* _Problem to solve_: Set down exactly each line of the entries below, beginning at the one that contains "Task: Collapse Components section in sidebar" and ending at the last, and no others.

BEGIN Dataset

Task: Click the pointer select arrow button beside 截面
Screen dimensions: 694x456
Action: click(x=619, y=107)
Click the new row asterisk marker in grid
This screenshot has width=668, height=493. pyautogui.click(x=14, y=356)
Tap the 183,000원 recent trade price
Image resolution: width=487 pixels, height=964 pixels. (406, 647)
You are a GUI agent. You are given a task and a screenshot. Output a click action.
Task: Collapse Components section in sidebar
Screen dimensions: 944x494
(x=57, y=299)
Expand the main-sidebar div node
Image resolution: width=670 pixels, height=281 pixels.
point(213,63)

END Dataset

* _Expected answer_:
Task: Collapse Components section in sidebar
Screen dimensions: 944x494
(x=57, y=299)
Expand the main-sidebar div node
Image resolution: width=670 pixels, height=281 pixels.
point(213,63)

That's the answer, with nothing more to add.